The Office of Best Practice Regulation (OBPR) should add a new component to its principles and processes that “examines the problem to be addressed and why regulation is the preferred solution”, CBA recommended.

The OBPR should also require mandatory regulator impact statements (RISs) and post-implementation reviews (PIRs), CBA added in the submission, pointing to the FOFA reforms timeframe as a particularly poor example of regulatory change.

“The consultation period on the draft legislation in 2011 provided less than three weeks to comment on the first and second tranches of legislation,” said the bank.

Where the legislation was delayed or modified, a final guide to industry was released “only weeks” before the commencement date for the new law, CBA stated.
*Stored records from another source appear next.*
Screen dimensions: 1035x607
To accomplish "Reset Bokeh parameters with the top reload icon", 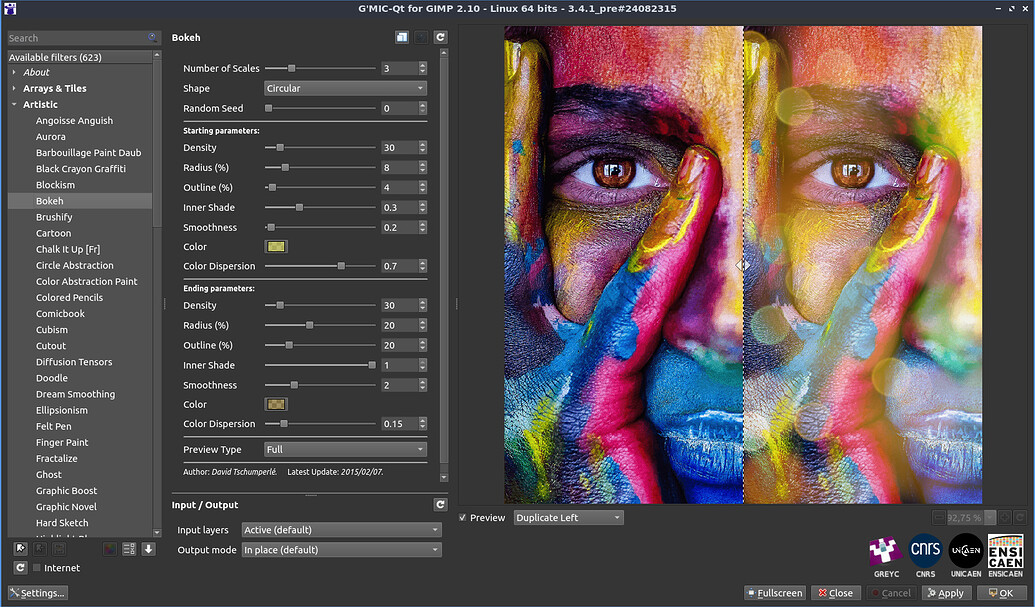I will coord(440,37).
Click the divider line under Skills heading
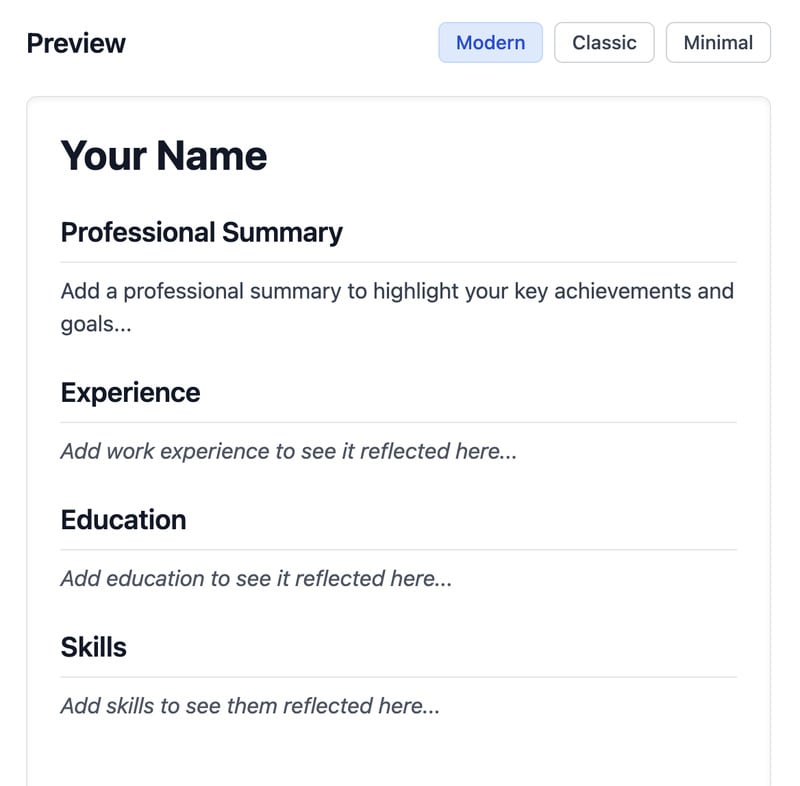Image resolution: width=800 pixels, height=786 pixels. point(398,677)
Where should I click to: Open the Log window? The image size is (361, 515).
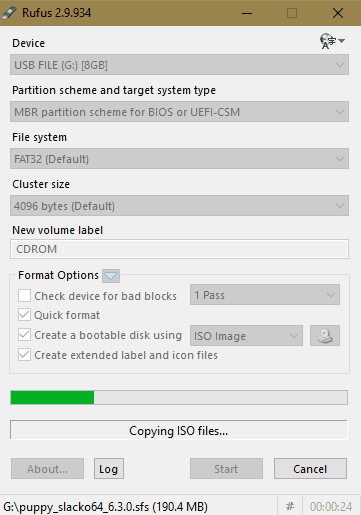click(109, 469)
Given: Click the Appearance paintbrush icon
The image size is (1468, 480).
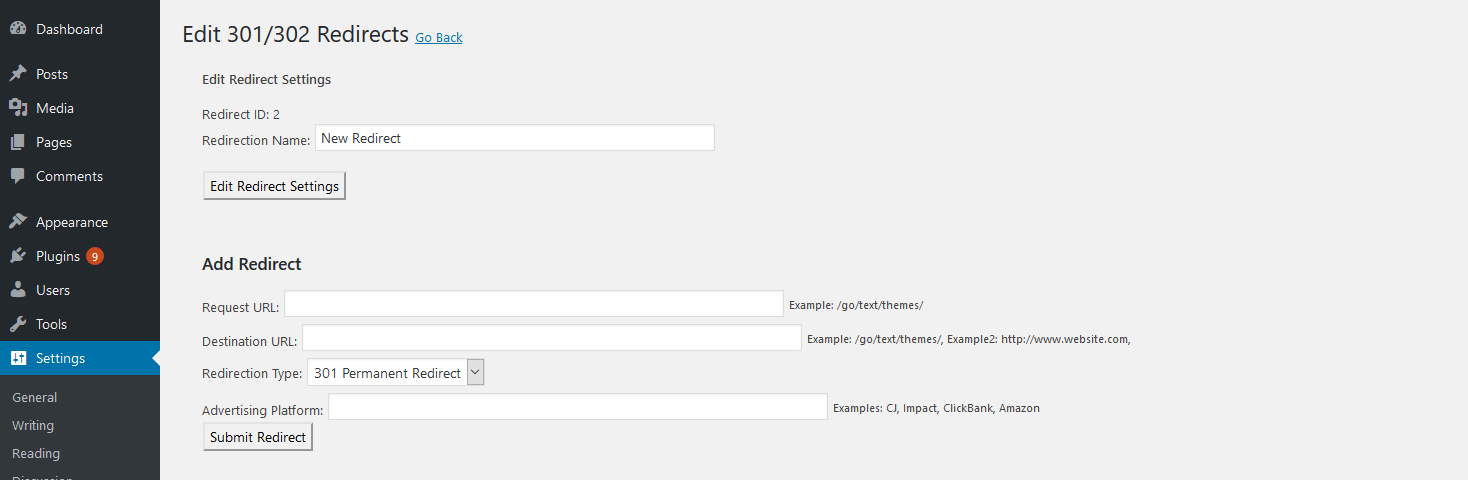Looking at the screenshot, I should 18,222.
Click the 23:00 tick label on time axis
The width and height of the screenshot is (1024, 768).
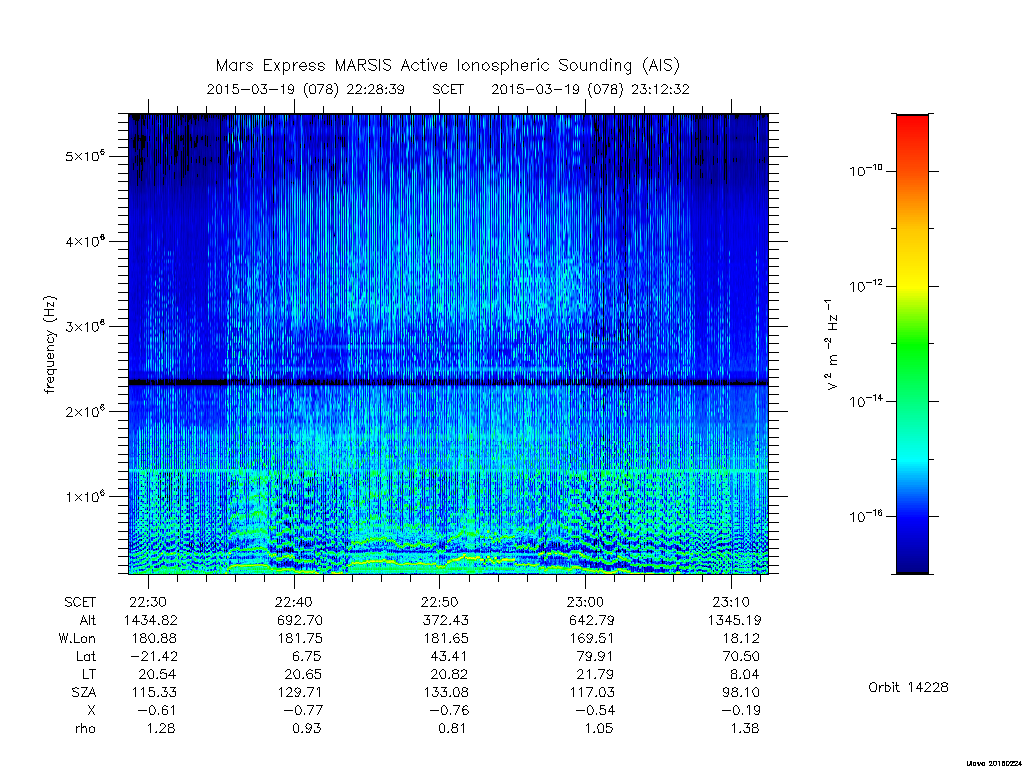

“This left industry insufficient time to interpret the final guidance and build in business processes; ultimately, a facilitative compliance approach was required.”

Furthermore, the OBPR noted that only one “adequate” RIS was developed for FOFA in August 2011, according to CBA.

“[The OBPR] noted that RISs prepared for other elements of the reform package were inadequate, particularly due to the lack of impact quantification regarding industry costs or consumer benefits,” the submission said.